__What is required__.
Copy out, word for word, the stretch of the items below from their first line through the line that contains "Action: point(1132,404)".

__Dataset records__.
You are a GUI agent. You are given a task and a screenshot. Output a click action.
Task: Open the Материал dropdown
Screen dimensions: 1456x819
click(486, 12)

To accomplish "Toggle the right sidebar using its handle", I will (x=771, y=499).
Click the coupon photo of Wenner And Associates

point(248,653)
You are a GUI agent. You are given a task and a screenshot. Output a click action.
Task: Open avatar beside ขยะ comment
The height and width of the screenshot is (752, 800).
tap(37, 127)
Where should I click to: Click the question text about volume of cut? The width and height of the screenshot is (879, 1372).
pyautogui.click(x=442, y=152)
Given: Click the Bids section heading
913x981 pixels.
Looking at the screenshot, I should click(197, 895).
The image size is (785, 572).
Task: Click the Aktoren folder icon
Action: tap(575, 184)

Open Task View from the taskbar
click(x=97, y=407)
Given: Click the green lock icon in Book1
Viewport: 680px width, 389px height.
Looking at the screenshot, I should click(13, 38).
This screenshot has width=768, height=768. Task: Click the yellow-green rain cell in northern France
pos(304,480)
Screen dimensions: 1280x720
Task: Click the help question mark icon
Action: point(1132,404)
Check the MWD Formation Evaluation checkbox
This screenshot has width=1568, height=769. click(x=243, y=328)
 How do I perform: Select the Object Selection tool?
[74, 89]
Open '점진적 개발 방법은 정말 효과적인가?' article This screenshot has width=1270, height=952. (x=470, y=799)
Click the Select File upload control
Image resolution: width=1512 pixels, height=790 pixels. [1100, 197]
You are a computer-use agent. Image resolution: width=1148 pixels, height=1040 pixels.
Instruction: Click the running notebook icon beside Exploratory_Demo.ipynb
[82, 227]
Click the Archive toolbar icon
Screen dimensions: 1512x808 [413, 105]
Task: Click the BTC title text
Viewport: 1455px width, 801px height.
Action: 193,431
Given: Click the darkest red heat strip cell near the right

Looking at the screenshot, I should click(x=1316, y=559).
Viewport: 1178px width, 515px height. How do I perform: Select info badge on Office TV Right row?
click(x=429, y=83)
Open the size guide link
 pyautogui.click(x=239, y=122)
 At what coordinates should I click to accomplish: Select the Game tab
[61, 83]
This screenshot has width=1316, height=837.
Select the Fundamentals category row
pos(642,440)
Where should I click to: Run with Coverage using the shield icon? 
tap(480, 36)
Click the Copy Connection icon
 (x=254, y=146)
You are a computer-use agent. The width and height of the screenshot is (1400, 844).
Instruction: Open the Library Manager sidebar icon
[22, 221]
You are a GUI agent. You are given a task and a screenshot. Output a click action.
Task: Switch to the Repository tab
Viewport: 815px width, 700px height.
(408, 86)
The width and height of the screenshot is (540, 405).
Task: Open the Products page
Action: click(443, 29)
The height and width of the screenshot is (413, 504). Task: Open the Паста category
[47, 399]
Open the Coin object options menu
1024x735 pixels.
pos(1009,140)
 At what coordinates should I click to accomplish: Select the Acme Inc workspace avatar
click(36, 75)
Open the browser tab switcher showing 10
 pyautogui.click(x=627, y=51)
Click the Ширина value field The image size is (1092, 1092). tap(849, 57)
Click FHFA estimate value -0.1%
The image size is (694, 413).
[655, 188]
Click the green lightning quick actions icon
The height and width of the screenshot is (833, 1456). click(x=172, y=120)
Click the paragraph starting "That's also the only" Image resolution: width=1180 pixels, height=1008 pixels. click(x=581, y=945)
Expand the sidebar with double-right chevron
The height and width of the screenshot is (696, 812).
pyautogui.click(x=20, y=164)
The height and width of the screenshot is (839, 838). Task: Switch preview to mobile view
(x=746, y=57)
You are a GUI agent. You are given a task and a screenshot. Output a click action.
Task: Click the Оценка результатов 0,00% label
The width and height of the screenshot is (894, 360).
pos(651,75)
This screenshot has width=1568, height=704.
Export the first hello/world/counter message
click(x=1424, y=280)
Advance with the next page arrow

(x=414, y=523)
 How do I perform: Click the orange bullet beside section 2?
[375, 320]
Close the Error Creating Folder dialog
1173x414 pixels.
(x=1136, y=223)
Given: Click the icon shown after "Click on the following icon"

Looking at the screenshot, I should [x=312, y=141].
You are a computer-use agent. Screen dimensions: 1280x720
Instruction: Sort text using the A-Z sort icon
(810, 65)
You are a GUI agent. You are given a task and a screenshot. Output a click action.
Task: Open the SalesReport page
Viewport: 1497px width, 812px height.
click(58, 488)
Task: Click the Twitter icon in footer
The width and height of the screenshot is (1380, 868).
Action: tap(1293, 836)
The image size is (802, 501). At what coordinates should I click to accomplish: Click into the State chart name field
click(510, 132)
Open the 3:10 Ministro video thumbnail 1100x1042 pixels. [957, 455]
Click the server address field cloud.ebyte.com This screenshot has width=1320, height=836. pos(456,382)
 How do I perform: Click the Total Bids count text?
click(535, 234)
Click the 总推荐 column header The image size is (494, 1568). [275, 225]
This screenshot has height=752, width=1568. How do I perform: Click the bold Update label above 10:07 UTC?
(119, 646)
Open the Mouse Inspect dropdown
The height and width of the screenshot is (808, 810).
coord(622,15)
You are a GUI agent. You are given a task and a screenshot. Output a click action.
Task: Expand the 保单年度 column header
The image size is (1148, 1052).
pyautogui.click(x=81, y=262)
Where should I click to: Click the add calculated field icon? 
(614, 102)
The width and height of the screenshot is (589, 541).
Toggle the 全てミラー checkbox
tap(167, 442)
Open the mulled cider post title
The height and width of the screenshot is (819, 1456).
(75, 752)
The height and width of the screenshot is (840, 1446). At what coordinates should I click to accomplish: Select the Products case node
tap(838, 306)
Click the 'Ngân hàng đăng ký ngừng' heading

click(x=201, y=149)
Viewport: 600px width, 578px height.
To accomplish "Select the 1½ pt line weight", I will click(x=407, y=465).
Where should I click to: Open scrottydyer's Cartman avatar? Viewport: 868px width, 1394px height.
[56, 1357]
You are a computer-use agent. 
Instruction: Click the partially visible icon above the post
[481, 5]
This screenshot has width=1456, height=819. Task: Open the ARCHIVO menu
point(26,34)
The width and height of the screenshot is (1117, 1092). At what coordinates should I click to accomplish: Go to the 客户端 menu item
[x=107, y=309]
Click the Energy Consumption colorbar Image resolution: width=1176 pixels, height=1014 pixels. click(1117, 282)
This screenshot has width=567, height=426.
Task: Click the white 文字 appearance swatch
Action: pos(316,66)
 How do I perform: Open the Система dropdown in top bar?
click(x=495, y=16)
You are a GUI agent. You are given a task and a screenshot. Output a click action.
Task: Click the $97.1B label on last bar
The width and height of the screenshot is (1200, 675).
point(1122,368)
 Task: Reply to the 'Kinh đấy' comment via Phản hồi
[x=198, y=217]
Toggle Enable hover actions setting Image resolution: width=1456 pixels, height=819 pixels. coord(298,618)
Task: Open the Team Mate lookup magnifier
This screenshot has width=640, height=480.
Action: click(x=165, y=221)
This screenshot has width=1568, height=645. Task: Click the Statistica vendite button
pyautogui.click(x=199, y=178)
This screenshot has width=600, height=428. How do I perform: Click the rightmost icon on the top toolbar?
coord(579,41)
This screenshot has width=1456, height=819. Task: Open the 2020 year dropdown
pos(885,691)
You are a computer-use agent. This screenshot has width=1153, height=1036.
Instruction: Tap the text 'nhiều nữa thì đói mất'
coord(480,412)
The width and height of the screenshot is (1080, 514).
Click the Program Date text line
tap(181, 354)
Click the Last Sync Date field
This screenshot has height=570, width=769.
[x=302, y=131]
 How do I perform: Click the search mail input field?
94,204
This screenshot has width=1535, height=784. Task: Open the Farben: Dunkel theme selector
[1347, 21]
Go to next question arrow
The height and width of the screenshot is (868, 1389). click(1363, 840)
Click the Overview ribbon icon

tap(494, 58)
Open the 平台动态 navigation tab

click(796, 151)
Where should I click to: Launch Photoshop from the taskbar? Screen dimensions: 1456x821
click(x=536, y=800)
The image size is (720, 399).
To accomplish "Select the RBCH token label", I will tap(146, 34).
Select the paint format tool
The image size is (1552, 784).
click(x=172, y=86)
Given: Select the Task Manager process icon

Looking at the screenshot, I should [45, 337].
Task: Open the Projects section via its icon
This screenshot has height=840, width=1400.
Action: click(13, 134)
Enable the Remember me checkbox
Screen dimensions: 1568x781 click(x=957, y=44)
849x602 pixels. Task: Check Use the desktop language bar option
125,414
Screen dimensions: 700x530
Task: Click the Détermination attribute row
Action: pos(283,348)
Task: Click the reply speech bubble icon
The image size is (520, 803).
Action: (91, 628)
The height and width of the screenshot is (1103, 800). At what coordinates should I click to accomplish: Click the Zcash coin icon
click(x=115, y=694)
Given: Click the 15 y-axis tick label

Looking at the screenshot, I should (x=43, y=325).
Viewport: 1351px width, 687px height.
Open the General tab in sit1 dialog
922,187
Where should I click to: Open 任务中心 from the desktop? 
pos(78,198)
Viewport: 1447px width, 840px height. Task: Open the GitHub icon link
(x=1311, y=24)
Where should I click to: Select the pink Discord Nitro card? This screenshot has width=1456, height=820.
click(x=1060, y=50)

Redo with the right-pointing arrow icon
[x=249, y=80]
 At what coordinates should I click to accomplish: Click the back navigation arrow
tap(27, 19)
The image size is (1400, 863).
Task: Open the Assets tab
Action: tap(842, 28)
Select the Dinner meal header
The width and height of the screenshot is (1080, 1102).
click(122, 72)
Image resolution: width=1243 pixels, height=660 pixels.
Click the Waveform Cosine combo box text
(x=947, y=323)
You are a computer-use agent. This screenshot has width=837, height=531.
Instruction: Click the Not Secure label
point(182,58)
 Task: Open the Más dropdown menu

__The answer__.
You are a GUI agent. You are given a task and a screenshot. Output a click action.
Task: Open the Материал dropdown
Screen dimensions: 1456x819
click(486, 12)

To accomplish "Toggle the right sidebar using its handle", I will (x=771, y=499).
Click the coupon photo of Wenner And Associates

point(248,653)
You are a GUI agent. You are given a task and a screenshot. Output a click action.
Task: Open avatar beside ขยะ comment
The height and width of the screenshot is (752, 800).
tap(37, 127)
Where should I click to: Click the question text about volume of cut? The width and height of the screenshot is (879, 1372).
pyautogui.click(x=442, y=152)
Given: Click the Bids section heading
913x981 pixels.
Looking at the screenshot, I should click(197, 895).
The image size is (785, 572).
Task: Click the Aktoren folder icon
Action: tap(575, 184)

Open Task View from the taskbar
click(x=97, y=407)
Given: Click the green lock icon in Book1
Viewport: 680px width, 389px height.
Looking at the screenshot, I should click(13, 38).
This screenshot has width=768, height=768. Task: Click the yellow-green rain cell in northern France
pos(304,480)
Screen dimensions: 1280x720
Task: Click the help question mark icon
Action: point(1132,404)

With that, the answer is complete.